Tasks:
A. In the mailing-list post on counterfactuals, how old was the boy of Turkish descent who died?
B. Rewrite the counterfactuals post from "The discourse: No" to "Mustafa Hussain /Copenhagen.", changing "Denmark" to "Scandinavia".
C. Go on with the mailing-list post on counterfactuals from the point where it stops.

Selected excerpt:
┌──
Counterfactuals

Mustafa Hussain mustafa.hussain at WEBSPEED.DK
Tue Mar 25 19:43:01 UTC 2008


Thanks Chris, you alereted my attention to 'immigration discourse' in 
connection with pragmatic implicatures.

On March the the 21rst, a 15-years old boy of Turkish descent died of 
injuries, inflicted under an unprovoked  burtal attack by three young Danish 
boys on an open street pounding the victim with the typical  Danish racists' 
slur and shout before, and during the attack, according to the 
eye-witnesses, yet the police-chief of homocide departement held  that it 
was not racially motivated, but a ' meaningless violent act for the sake of 
violence. (even before the actual police investigation is completed).
And, now the politicians are talking about that if only the social 
authorities of the Copenhagen municipality had taken notice of the deviant 
behaviour, reported to the concerened social authorities by the school about 
a 15-years old Danish boy in time, whose base-ball bat hit is the cause of 
the death, the tragedy could have benn avoided.
In other words: it is the lapse of bureaucratic procedures, rather than the 
dominant anti-Muslim discourse, or the Neo-racism as a social phenomena in 
the society, that is to be held responsible for this 'meaningless murder'.
The discourse: No racism in Denmark. A typical pragmatic denial that can 
hardly solve the real problem of "meningless violence" or the hate-crimes of 
other sorts, in this God-forsaken fairy-land of H.C. Andersens' fictions, 
but, alas, far from the present-days reality.
'If only the immigrants were not here, our youth could not be blamed for 
being xenophobic and racists'.
I, feel, I  need to learn more about pragmatics.
Best Wishes
Mustafa Hussain /Copenhagen.


----- Original Message ----- 
From: "Christopher Hart" <c.hart at LANCASTER.AC.UK>
To: <CRITICS-L at NIC.SURFNET.NL>
Sent: Tuesday, March 25, 2008 7:03 PM
Subject: Counterfactuals


> Dear all,
>
> Precisely the kind of examples schematised by Paul as "you (morally) 
> should have done X and you are now to blame for Y" do occur in immigration 
> discourse.  Consider the following taken from UK newspapers:
>
> 1.  If we had implemented more rigorous measures sooner, last week's 
> murder of a police officer would not have happened (Mail on Sunday 19 Jan.
└──
Extracted material:
┌──
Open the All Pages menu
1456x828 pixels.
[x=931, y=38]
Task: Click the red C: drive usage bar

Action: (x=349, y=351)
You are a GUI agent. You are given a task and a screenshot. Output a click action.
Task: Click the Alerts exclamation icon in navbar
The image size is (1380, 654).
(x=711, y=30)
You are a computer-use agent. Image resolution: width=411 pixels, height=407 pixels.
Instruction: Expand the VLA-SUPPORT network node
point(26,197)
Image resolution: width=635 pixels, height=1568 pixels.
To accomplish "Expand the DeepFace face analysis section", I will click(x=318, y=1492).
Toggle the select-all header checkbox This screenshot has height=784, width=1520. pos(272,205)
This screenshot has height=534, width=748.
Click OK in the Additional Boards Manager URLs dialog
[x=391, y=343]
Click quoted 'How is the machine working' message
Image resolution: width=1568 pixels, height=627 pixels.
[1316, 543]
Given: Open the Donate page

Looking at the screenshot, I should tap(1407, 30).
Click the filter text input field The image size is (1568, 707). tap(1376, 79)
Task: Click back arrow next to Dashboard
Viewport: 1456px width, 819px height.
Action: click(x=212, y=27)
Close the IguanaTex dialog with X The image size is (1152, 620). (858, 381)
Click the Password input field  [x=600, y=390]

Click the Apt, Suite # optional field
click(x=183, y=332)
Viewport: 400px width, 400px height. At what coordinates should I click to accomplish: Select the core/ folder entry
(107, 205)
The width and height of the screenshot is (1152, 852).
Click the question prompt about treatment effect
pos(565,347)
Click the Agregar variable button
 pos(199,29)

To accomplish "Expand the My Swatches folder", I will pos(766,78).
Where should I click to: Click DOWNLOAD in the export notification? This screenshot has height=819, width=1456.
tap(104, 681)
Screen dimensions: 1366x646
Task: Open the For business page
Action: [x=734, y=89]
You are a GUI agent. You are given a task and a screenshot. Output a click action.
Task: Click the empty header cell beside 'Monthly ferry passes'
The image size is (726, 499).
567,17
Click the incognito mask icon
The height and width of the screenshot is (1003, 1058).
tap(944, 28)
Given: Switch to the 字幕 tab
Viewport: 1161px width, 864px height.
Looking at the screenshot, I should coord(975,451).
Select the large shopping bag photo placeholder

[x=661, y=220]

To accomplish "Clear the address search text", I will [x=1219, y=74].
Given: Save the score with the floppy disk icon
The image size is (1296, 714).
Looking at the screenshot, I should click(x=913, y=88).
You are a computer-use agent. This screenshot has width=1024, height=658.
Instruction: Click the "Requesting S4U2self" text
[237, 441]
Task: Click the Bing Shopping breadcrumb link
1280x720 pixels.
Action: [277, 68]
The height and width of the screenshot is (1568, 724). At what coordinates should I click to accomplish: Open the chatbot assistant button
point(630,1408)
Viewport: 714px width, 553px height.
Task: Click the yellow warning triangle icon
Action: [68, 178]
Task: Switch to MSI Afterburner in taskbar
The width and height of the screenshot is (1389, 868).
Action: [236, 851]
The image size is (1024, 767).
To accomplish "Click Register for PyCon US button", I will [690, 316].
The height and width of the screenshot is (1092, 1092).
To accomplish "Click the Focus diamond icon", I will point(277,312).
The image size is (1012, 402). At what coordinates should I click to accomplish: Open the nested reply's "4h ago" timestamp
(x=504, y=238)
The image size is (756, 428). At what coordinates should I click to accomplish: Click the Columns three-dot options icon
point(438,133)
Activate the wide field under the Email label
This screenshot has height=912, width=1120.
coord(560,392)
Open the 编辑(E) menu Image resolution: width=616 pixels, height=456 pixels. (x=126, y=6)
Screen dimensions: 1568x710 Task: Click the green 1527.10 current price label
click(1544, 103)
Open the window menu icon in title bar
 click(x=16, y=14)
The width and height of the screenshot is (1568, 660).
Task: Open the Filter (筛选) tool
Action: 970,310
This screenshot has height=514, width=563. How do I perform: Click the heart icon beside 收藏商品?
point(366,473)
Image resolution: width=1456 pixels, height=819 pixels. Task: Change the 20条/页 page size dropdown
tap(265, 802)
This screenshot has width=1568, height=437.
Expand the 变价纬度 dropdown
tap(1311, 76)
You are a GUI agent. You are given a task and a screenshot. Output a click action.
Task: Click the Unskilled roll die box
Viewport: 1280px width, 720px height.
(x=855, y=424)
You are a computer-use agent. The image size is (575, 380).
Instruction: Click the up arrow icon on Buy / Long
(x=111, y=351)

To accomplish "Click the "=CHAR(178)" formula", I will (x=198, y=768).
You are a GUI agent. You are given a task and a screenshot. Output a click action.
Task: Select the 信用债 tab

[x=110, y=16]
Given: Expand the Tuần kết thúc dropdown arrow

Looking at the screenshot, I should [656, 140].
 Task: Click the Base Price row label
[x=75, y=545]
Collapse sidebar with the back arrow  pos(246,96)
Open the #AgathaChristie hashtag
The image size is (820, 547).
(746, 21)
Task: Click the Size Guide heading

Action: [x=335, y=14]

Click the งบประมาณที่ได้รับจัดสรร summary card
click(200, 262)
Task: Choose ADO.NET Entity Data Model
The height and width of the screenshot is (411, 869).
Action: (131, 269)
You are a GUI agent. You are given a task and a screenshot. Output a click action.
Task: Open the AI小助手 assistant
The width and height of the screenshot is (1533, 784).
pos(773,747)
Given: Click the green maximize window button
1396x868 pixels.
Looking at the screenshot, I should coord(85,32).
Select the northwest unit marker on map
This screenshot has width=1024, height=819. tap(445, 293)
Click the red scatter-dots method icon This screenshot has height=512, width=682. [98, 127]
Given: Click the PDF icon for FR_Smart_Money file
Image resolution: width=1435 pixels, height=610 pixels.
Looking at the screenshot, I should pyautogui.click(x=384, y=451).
└──
Set of answers:
A. He was 15 years old.

B.
The discourse: No racism in Scandinavia. A typical pragmatic denial that can 
hardly solve the real problem of "meningless violence" or the hate-crimes of 
other sorts, in this God-forsaken fairy-land of H.C. Andersens' fictions, 
but, alas, far from the present-days reality.
'If only the immigrants were not here, our youth could not be blamed for 
being xenophobic and racists'.
I, feel, I  need to learn more about pragmatics.
Best Wishes
Mustafa Hussain /Copenhagen.

C.
> 2003)
>
> 2.  Immigration officials could have averted the tragedy if they had not 
> repeatedly missed the chance to kick Kabir out of Britain (The Express 3 
> Nov. 2006)
>
> These kind of statements certainly seem worthy of the attention of CDA no?
>
> Best,
> Chris
>
>
>
>
>
>
>
> Chilton, Paul wrote:
>> Dear all,
>>  Please also note my own humble efforts in the attached paper 
>> (prepublication draft). It is a novel theoretical framework that the 
>> older reference do not use. You need a new framework to capture the 
>> relevant phenonema. This framework is fundamentally discourse-based, as 
>> well as cognitive. The section on counterfactuals starts at about page 
>> 32. You need to check out the diagrams.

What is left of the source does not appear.